The new rule would eliminate the 150% rule, requiring all clock-hour programs to teach only the state-mandated minimum hours. For states where the minimum is under 600 hours, massage therapy schools and programs would be classified as “short-term programs”, making them only eligible for direct loans instead of Title IV Federal Financial Aid.
Click here to learn how best to take action.
The Interstate Massage Compact (IMpact)
The Council of State Governments is partnering with the Department of Defense and the Federation of State Massage Therapy Boards to support the mobility of licensed massage therapists through the development of a new interstate compact. This additional licensing pathway will create reciprocity among participant states and reduce the barriers to license portability.
The Interstate Massage Compact has been finalized and is available for enactment.
To view a map of the United States that displays the progress of the legislation across the country, click here.
To view the Interstate massage Compact Model Legislation, click here.
For more information and frequently asked questions, click here.

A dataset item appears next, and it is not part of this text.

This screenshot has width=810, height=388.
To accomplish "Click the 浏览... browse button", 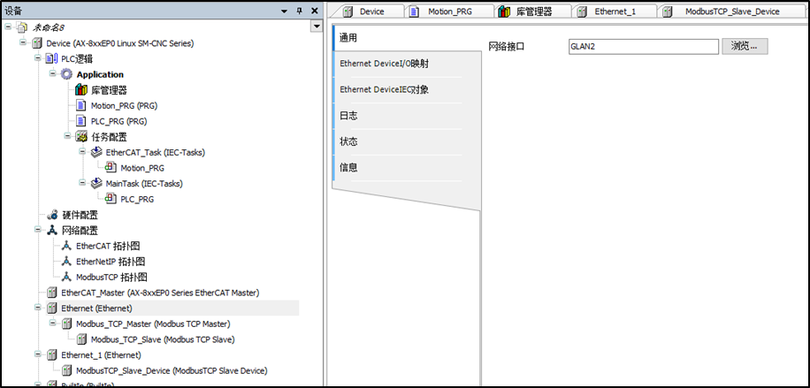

WATCH: Exploring the Massage Therapy Licensure Compact ISPA Town Hall
The Cosmetology Licensure Compact
The Council of State Governments (CSG) partnered with the Department of Defense (DoD) and a coalition of state boards of cosmetology to support the mobility of licensed cosmetologists through the development of a new interstate compact. This additional licensing pathway will create reciprocity among participant states and reduce the barriers to license portability and employment.
The Cosmetology Licensure Compact model legislation is complete and available to states for consideration and enactment. The final model legislation and additional information can be found here.
For more information and frequently asked questions, click here.
Gainful Employment Rule
The business of for-profit career colleges is in jeopardy as the United States Department of Education has proposed new rules that would impact the ability of these schools to offer their students financial aid including loans and grants. These new rules are based on a debt to earnings ratio which gathers annual income of graduates from for-profit career schools and assesses loan payment debt. The rules are saying that the student loan debt should be no more than 20% of their discretionary income annually.
These new rules will affect massage, cosmetology and skincare schools by removing their ability to offer government student financial aid, which 80% of their students utilize. The issue is these types of careers are typically part time, self-employed and accounts for not just hourly pay but also percentage compensation and tips (which workers don’t always claim) so the debt to earnings ratio calculations simply don’t apply equitably to these professions.
Why should ISPA members care? If the Department of Education randomly – without appropriate data and input – imposes rules such as these, it will dramatically reduce the number of licensed massage therapists, estheticians, nail techs and hair stylists in the coming years which will be detrimental to all ISPA members – Spas, Vendors, Associations, Supply Chains, Consultants, etc.
The deadline to submit comment letters opposing these new rules passed on June 20, 2023.